_EXERCISE DESCRIPTION:_ Copy the lines below, please, starting with the one that contains "Where should I click to: Click" and ending with the last. Pictures stay out.

_GIVEN DATA:_
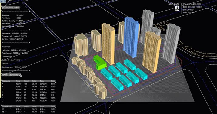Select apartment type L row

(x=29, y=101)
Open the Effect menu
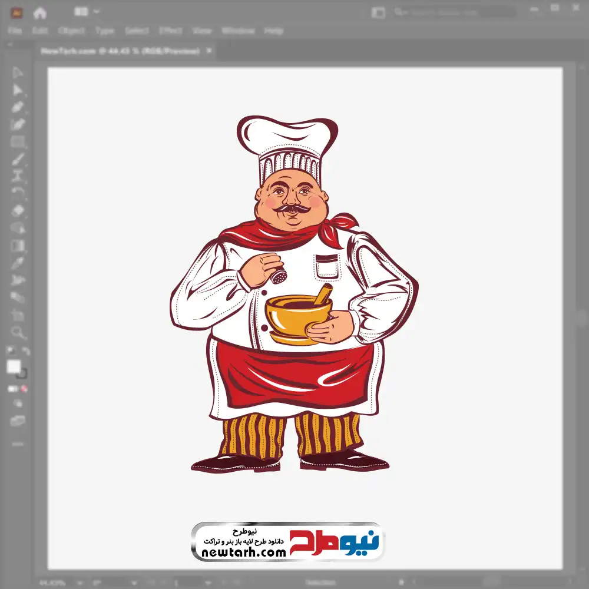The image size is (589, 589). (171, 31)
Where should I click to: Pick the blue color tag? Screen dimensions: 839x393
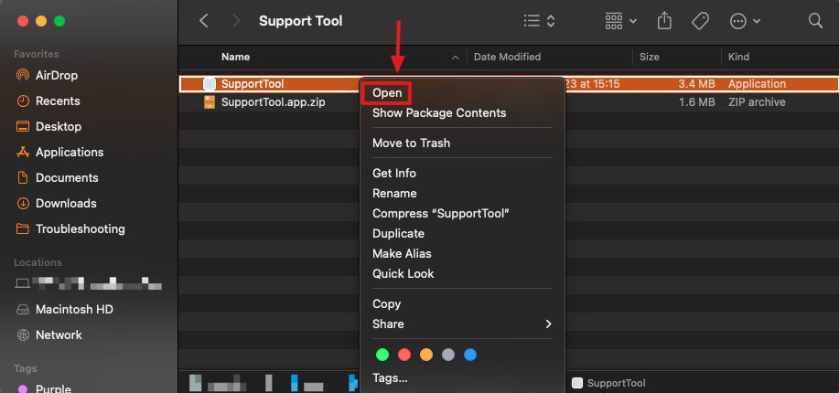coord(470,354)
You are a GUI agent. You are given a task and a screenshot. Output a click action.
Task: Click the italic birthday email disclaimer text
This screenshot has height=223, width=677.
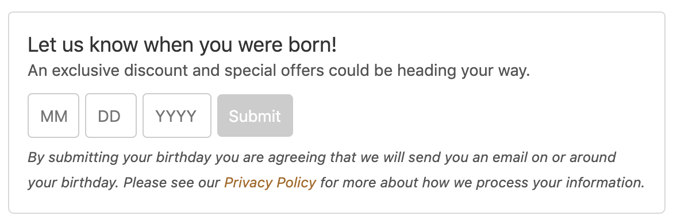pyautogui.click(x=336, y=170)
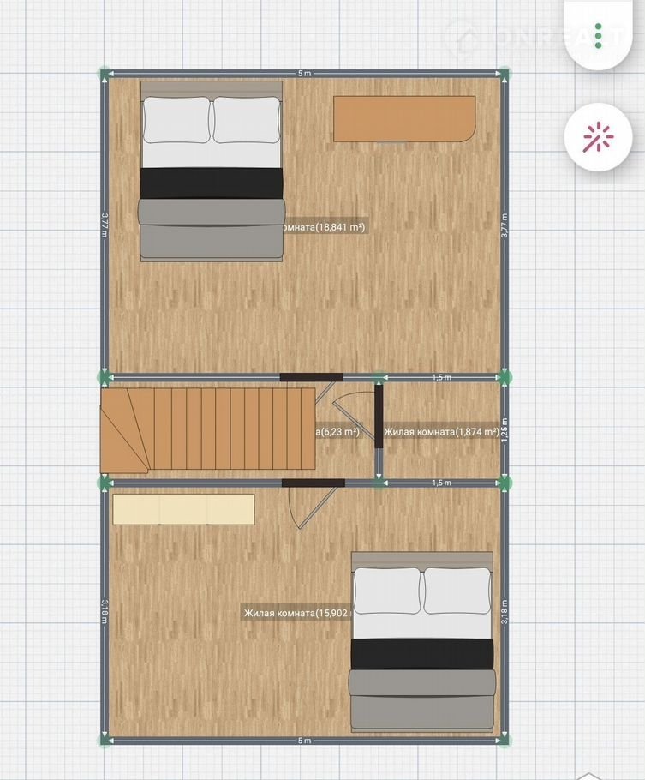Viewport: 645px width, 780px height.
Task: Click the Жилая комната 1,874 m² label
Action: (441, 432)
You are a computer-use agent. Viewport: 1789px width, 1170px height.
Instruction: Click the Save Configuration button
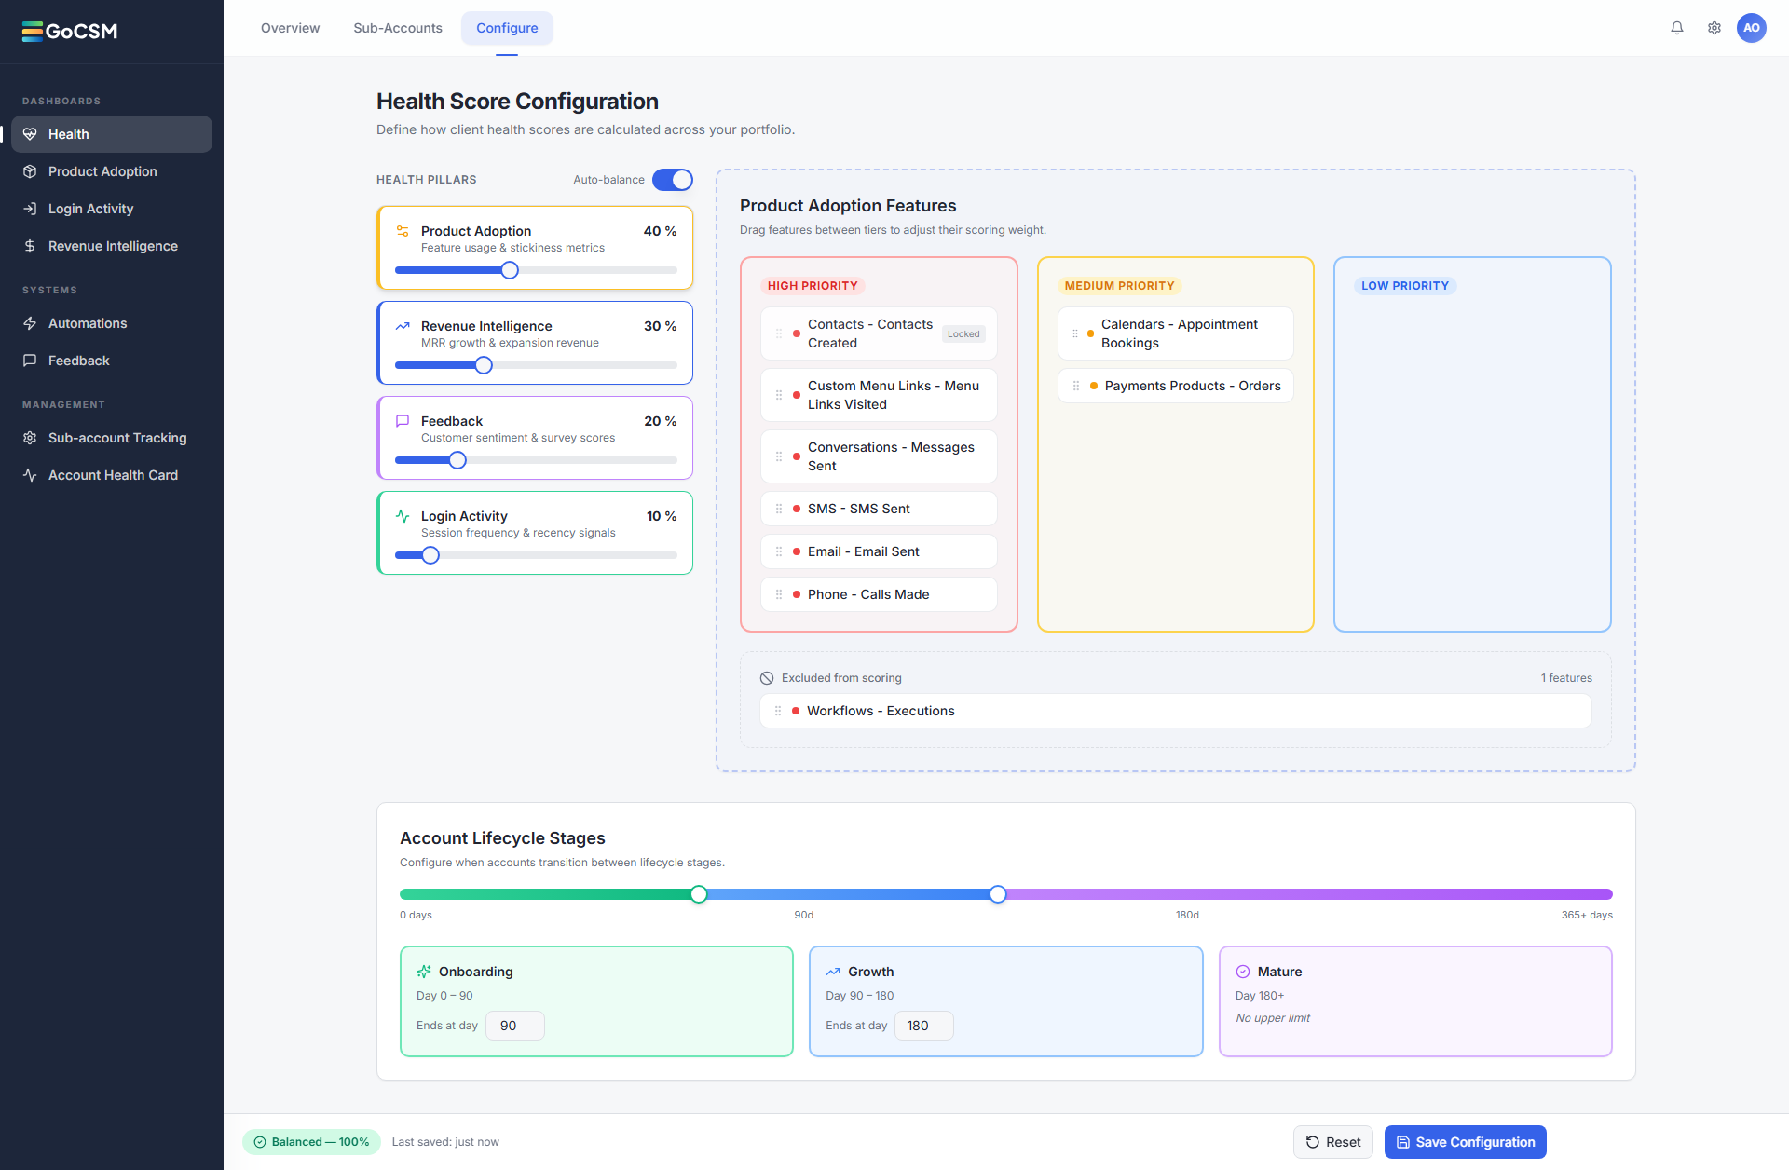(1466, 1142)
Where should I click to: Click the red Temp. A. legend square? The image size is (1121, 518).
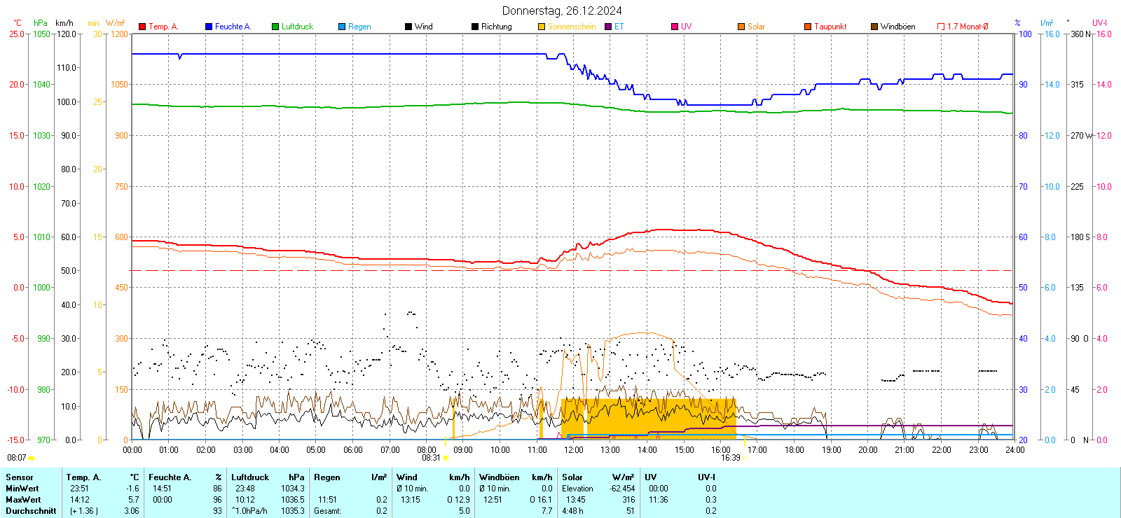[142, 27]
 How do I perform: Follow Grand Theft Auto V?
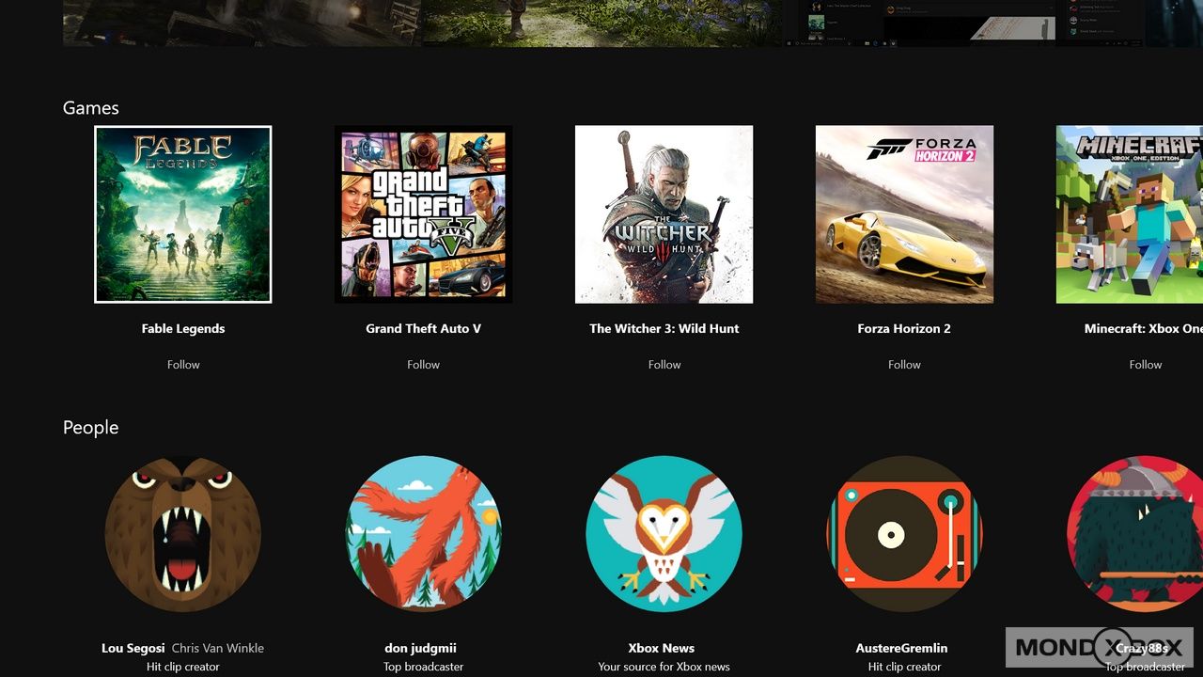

_FINISHED EXERCISE:_
Where should I click to: Click the red Temp. A. legend square? The image size is (1121, 518).
[142, 27]
 How do I perform: Follow Grand Theft Auto V?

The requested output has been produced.